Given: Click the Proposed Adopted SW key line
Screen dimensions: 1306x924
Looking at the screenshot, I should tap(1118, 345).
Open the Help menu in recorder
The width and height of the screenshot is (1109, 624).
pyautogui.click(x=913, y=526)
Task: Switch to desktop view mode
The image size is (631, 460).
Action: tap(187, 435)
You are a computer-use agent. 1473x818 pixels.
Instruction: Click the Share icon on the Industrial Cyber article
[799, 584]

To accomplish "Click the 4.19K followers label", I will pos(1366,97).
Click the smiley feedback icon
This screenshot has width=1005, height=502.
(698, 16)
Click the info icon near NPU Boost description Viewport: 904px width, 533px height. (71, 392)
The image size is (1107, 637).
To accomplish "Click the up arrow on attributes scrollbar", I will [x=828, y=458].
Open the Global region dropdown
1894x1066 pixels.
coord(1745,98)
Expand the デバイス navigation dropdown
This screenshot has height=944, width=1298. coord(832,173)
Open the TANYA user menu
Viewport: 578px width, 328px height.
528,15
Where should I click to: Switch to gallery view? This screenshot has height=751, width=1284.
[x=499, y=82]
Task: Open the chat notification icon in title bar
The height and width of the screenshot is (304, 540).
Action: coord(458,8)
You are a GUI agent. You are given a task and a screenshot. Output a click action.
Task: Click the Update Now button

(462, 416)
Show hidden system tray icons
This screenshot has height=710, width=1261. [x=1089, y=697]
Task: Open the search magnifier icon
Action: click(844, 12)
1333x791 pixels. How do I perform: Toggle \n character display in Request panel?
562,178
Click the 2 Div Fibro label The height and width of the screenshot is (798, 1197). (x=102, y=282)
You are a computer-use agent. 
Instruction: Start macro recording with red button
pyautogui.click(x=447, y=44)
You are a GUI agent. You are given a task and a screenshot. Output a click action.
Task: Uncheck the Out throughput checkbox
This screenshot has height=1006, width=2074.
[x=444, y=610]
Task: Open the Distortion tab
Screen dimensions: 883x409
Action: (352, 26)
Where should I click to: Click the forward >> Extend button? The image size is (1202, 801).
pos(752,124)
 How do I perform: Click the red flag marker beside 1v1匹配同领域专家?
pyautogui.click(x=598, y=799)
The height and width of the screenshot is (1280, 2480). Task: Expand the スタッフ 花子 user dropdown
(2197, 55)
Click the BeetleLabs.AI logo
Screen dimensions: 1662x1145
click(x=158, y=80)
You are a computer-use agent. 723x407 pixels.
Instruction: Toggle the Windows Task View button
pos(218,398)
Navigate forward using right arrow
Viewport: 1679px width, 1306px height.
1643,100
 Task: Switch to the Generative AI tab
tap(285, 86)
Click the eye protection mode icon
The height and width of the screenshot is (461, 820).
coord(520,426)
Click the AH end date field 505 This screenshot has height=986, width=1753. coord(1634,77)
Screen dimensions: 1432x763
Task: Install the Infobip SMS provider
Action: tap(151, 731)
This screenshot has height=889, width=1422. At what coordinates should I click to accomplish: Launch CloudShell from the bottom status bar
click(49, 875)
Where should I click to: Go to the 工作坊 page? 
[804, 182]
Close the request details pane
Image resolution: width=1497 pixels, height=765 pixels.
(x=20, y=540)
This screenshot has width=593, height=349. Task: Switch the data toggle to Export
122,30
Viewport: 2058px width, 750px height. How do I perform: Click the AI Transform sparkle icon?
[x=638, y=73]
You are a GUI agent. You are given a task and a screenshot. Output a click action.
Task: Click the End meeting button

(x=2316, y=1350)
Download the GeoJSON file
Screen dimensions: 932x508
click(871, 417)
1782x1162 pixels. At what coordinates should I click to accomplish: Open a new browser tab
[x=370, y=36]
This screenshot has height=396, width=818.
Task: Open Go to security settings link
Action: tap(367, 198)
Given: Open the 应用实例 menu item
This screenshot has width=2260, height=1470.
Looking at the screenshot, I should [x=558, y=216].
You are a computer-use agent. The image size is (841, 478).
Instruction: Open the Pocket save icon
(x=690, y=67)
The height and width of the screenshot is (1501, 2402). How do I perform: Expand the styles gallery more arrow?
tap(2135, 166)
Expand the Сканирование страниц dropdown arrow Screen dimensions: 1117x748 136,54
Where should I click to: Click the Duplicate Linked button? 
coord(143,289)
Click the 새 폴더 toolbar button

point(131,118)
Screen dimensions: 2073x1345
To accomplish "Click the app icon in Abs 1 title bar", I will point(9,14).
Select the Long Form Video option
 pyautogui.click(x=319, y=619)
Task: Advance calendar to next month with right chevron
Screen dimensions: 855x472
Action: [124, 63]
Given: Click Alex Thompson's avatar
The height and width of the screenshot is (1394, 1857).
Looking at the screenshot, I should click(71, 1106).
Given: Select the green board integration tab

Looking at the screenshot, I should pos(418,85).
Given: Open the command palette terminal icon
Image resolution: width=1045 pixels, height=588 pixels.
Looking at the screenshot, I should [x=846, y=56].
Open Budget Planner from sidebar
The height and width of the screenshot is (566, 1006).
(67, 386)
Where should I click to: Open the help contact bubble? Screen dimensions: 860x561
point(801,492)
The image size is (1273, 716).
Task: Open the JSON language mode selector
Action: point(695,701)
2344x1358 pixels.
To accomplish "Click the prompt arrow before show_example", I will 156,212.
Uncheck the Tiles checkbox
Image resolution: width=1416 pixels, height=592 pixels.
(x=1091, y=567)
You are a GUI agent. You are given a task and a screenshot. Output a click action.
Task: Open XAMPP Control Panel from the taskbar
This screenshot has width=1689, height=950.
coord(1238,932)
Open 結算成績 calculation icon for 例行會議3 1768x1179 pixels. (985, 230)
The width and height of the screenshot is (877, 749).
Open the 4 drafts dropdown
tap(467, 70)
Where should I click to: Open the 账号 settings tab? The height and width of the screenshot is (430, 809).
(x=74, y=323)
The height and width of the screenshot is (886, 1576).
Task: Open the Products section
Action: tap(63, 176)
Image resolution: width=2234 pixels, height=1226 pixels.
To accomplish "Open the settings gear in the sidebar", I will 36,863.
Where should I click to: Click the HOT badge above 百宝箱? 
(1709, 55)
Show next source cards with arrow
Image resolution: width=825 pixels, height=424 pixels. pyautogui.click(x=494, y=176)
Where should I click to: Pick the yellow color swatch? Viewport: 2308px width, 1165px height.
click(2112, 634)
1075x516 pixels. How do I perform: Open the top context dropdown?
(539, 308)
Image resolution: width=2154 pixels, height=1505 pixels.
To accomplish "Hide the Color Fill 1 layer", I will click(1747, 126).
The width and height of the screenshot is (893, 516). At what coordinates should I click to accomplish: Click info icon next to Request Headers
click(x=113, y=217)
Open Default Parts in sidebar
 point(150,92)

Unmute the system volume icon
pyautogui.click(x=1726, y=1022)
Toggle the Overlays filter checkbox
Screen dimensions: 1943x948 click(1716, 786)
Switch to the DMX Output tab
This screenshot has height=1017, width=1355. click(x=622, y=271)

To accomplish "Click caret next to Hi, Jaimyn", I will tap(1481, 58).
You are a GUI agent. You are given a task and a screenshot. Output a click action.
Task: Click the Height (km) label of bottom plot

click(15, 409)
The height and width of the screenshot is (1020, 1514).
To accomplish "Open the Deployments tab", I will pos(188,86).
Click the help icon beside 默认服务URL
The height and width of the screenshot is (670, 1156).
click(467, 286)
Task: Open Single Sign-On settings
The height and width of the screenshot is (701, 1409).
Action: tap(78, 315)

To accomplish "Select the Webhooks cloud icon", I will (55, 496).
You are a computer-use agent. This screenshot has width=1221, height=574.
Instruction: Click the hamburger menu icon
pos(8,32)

• [Problem details]: Could you set down, exactly as written, the lines above between the one holding "Navigate forward using right arrow" and the one holding "Expand the Сканирование", inclusive, and nothing more?

• [Solution to this exercise]:
Navigate forward using right arrow
Viewport: 1679px width, 1306px height.
1643,100
 Task: Switch to the Generative AI tab
tap(285, 86)
Click the eye protection mode icon
The height and width of the screenshot is (461, 820).
coord(520,426)
Click the AH end date field 505 This screenshot has height=986, width=1753. coord(1634,77)
Screen dimensions: 1432x763
Task: Install the Infobip SMS provider
Action: tap(151, 731)
This screenshot has height=889, width=1422. At what coordinates should I click to accomplish: Launch CloudShell from the bottom status bar
click(49, 875)
Where should I click to: Go to the 工作坊 page? 
[804, 182]
Close the request details pane
Image resolution: width=1497 pixels, height=765 pixels.
(x=20, y=540)
This screenshot has width=593, height=349. Task: Switch the data toggle to Export
122,30
Viewport: 2058px width, 750px height. How do I perform: Click the AI Transform sparkle icon?
[x=638, y=73]
You are a GUI agent. You are given a task and a screenshot. Output a click action.
Task: Click the End meeting button

(x=2316, y=1350)
Download the GeoJSON file
Screen dimensions: 932x508
click(871, 417)
1782x1162 pixels. At what coordinates should I click to accomplish: Open a new browser tab
[x=370, y=36]
This screenshot has height=396, width=818.
Task: Open Go to security settings link
Action: tap(367, 198)
Given: Open the 应用实例 menu item
This screenshot has width=2260, height=1470.
Looking at the screenshot, I should [x=558, y=216].
You are a computer-use agent. The image size is (841, 478).
Instruction: Open the Pocket save icon
(x=690, y=67)
The height and width of the screenshot is (1501, 2402). How do I perform: Expand the styles gallery more arrow?
tap(2135, 166)
Expand the Сканирование страниц dropdown arrow Screen dimensions: 1117x748 136,54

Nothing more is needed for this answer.